What you should do >>
Can you copy the items below word for word, without changing anything?

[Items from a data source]
========
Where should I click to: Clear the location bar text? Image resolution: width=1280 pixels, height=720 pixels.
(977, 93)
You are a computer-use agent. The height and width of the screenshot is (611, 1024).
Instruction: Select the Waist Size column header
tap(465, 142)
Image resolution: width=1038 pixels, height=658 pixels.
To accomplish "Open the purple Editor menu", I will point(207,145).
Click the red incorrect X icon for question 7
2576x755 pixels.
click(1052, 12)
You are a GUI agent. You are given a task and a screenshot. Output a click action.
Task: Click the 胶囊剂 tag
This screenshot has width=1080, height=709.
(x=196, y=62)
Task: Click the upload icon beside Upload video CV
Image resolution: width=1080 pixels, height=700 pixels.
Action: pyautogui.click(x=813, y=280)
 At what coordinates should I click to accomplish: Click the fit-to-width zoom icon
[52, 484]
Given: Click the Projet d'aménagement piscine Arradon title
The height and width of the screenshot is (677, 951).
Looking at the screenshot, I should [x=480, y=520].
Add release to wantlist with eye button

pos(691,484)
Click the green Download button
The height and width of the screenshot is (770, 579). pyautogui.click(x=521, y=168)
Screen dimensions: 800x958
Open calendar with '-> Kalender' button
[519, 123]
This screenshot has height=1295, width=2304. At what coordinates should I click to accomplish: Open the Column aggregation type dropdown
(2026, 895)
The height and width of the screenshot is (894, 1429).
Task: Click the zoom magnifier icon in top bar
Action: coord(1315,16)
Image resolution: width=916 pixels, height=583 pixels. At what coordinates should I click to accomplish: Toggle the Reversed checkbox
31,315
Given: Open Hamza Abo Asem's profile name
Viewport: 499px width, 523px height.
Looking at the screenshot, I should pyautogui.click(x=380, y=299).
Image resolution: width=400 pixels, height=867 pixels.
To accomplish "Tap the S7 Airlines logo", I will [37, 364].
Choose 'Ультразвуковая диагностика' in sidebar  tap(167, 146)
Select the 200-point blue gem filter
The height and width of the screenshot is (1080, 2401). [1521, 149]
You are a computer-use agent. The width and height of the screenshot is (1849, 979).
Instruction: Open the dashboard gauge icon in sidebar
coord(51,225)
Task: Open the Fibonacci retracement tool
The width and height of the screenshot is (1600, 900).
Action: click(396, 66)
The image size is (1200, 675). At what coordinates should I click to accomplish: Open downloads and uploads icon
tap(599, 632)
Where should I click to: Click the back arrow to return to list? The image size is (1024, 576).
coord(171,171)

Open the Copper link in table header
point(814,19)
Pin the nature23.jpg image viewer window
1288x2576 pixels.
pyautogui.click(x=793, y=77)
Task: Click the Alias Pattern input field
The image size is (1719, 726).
========
Result of this exercise >>
Where should I click to: Clear the location bar text? Image resolution: width=1280 pixels, height=720 pixels.
(977, 93)
You are a computer-use agent. The height and width of the screenshot is (611, 1024).
Instruction: Select the Waist Size column header
tap(465, 142)
Image resolution: width=1038 pixels, height=658 pixels.
To accomplish "Open the purple Editor menu", I will point(207,145).
Click the red incorrect X icon for question 7
2576x755 pixels.
click(1052, 12)
You are a GUI agent. You are given a task and a screenshot. Output a click action.
Task: Click the 胶囊剂 tag
This screenshot has width=1080, height=709.
(x=196, y=62)
Task: Click the upload icon beside Upload video CV
Image resolution: width=1080 pixels, height=700 pixels.
Action: pyautogui.click(x=813, y=280)
 At what coordinates should I click to accomplish: Click the fit-to-width zoom icon
[52, 484]
Given: Click the Projet d'aménagement piscine Arradon title
The height and width of the screenshot is (677, 951).
Looking at the screenshot, I should [x=480, y=520].
Add release to wantlist with eye button

pos(691,484)
Click the green Download button
The height and width of the screenshot is (770, 579). pyautogui.click(x=521, y=168)
Screen dimensions: 800x958
Open calendar with '-> Kalender' button
[519, 123]
This screenshot has height=1295, width=2304. At what coordinates should I click to accomplish: Open the Column aggregation type dropdown
(2026, 895)
The height and width of the screenshot is (894, 1429).
Task: Click the zoom magnifier icon in top bar
Action: coord(1315,16)
Image resolution: width=916 pixels, height=583 pixels. At what coordinates should I click to accomplish: Toggle the Reversed checkbox
31,315
Given: Open Hamza Abo Asem's profile name
Viewport: 499px width, 523px height.
Looking at the screenshot, I should pyautogui.click(x=380, y=299).
Image resolution: width=400 pixels, height=867 pixels.
To accomplish "Tap the S7 Airlines logo", I will [37, 364].
Choose 'Ультразвуковая диагностика' in sidebar  tap(167, 146)
Select the 200-point blue gem filter
The height and width of the screenshot is (1080, 2401). [1521, 149]
You are a computer-use agent. The width and height of the screenshot is (1849, 979).
Instruction: Open the dashboard gauge icon in sidebar
coord(51,225)
Task: Open the Fibonacci retracement tool
The width and height of the screenshot is (1600, 900).
Action: click(396, 66)
The image size is (1200, 675). At what coordinates should I click to accomplish: Open downloads and uploads icon
tap(599, 632)
Where should I click to: Click the back arrow to return to list? The image size is (1024, 576).
coord(171,171)

Open the Copper link in table header
point(814,19)
Pin the nature23.jpg image viewer window
1288x2576 pixels.
pyautogui.click(x=793, y=77)
Task: Click the Alias Pattern input field
The image size is (1719, 726).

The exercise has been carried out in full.